I can’t stress how important Performance Testing your Microservices is. If you can get an understanding of your volumes and expected performance early on, then you can get on testing it as soon possible. Other “gotchas” to bare in mind:

  • Make the tests realistic. Is hitting every API at the maximum TPS at the same time the right thing?
  • Use as real a dataset as possible.
  • With real volumes.
  • Push it through as close to a realistic production setup as possible.

This will flush out something that you may not have expected. Usually a piece of hardware or a restriction that’s outside of your domain. Doing Performance Testing early on gives you the time to make the necessary changes in time. And given you’re using Microservices the change is going to be nice and contained, right? Watch this space for a future blog on Performance Testing Microservices.

So How Do I Test These?

You’re writing good code, and you’re writing unit tests. You feel confident. But you still need external testing, the question I got asked a lot by our testing team was how do I test this story, where do I do that? And you can understand why.

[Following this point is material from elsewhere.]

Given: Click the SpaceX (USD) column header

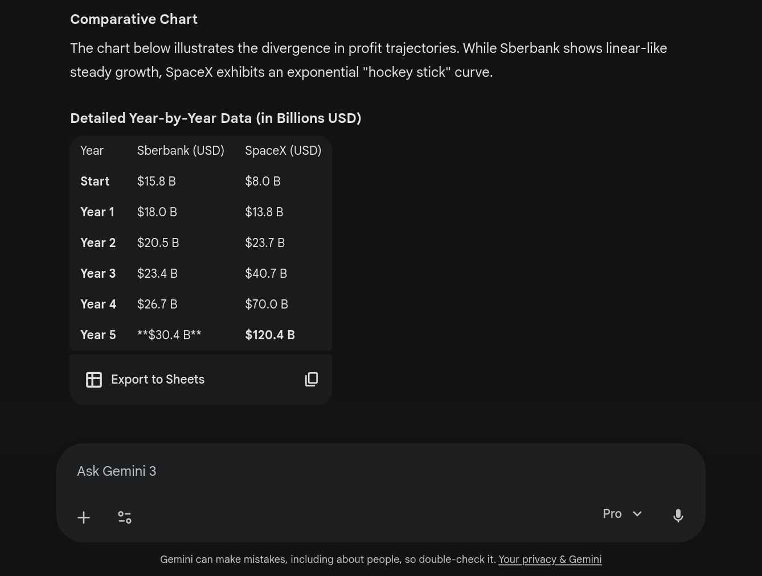Looking at the screenshot, I should tap(283, 151).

We had built a suite of integration Microservices, that you could put into 2 groups; “smart services”, which exposed APIs that do specific jobs and “pipeline services”, which glued together calls to the different smart services (usually in a very specific order) in order to a complete a business task. Despite this, we still found at certain points we got swamped by the amount of test effort required to test every single Microservice. It created a lot of noise within the team.

What helped us was to identify the right Microservices that could be externally tested. Helping to focus the teams effort and reducing the noise of defects that may never occur.

It’s Broken … Somewhere

By their very nature Microservices are a distributed architecture. This brings its challenges when debugging issues; Where do you look? You get told one of your APIs is throwing an error. With the Java “monolith” you had a had a stacktrace that you could work your way down and find the line of code that caused the error. But with Microservices it could be anywhere, especially when your service calls multiple down-stream services, and in some cases in parallel.

So where do you start?

Something simple that developers can overlook is logging and logging the right details, you need to be able to trace a message from it’s entry point to everywhere it gets routed, so having some key data that makes a message unique and “searchable” is a major plus point. Additionally don’t just log on errors, you want to know to where it went and how it got to be there. Monitoring is also a big winner for us; knowing if services are running and performing within norms helps identify issues. We’re using Codahale metrics outputting to Graphite and Graphana, but to get a runtime view we’re moving towards implementing Netflix’s Hystrix Dashboard with Turbine in order to see how all our Microservices and their dependencies are behaving.